The Beatitudes are helpful to us because they highlight the contrast between God’s kingdom and the kingdom of our world. This contrast is crucial for our understanding because following Jesus side by side places us in sharp contrast with the world around us. As Peter was recognized to be a disciple of Jesus by the light of the fire, following in the Jesus way shines the light of blessedness on us, distinguishing us from our culture and making us recognizable as Christ followers.

The first thing to notice about the Beatitudes is that Jesus didn’t actually say them in the way we are used to hearing them. In the Aramaic that Jesus spoke, and the Greek in which Jesus’ words were written, the verb “are” is not present in the Beatitudes; that word was used to render his words into English.

Rather than statements— “Blessed are the poor in spirit”—Jesus gave us exclamations: “O the blessedness of the meek!”  

This is important, because the Beatitudes aren’t statements about what might be, or about what could be. They are exclamations about what is.
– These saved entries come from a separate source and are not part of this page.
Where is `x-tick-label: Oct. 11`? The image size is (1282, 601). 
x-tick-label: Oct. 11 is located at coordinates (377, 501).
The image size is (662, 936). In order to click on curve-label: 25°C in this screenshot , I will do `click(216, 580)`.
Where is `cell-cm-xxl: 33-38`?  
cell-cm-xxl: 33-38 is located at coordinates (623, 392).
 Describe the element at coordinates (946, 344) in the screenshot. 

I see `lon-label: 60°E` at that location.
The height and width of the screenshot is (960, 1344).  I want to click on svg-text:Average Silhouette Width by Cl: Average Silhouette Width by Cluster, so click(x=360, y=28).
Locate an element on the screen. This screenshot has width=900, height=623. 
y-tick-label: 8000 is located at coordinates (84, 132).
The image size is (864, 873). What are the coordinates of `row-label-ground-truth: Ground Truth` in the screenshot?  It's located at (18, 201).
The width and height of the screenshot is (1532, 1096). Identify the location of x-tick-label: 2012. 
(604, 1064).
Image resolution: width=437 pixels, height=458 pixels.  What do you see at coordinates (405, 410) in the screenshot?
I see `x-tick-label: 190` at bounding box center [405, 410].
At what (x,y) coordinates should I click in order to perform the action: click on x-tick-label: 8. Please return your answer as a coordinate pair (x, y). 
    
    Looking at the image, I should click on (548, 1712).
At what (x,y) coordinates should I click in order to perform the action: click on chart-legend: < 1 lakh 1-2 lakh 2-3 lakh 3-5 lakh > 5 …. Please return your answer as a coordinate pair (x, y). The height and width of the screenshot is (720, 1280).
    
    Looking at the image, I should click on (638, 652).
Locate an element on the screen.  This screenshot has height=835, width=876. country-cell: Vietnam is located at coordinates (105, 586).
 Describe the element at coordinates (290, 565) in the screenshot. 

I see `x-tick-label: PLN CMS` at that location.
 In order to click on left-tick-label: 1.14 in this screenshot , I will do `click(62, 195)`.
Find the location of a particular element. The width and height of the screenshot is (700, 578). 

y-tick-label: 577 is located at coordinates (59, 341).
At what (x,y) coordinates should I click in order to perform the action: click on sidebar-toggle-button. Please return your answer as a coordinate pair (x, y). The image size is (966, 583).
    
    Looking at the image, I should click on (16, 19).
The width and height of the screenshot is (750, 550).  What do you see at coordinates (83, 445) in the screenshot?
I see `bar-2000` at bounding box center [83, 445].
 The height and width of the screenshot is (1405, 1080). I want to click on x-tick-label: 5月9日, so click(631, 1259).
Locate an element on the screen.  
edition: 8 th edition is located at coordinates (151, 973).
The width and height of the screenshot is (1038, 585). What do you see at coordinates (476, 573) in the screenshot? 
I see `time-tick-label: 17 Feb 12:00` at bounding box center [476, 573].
Jesus is announcing the privilege that is ours, to share with God in joy, to share the very blessedness that fills God’s heart. The New Living Translation uses the action word “blesses” rather than the adjective “blessed,” which helps us understand the “is-ness”—the present tense action—of what Jesus is saying. God blesses those who hunger and thirst for righteousness!  

The blessedness that God offers is ours now, not in some future time. Jesus is announcing the present reality of God’s blessing right now, in the present tense. (The Gospel of Matthew, Vol. 1, by William Barclay; The Westminster Press, 1975; pages 88–89). These blessings, available right now, are quite a surprise when we consider what the world tells us affords blessing.

The world would have us believe that righteous, merciful ways of living are weak. The world would have us believe that mourning leads to unhappiness. In contrast, Jesus proclaims that meekness, humility, and persecution, rather than being sources of unhappiness or misery, are actually sources of spiritual giftedness. That is the surprise of the Beatitudes—what appears to be a source of unhappiness, turns out to be a source of joy and blessedness.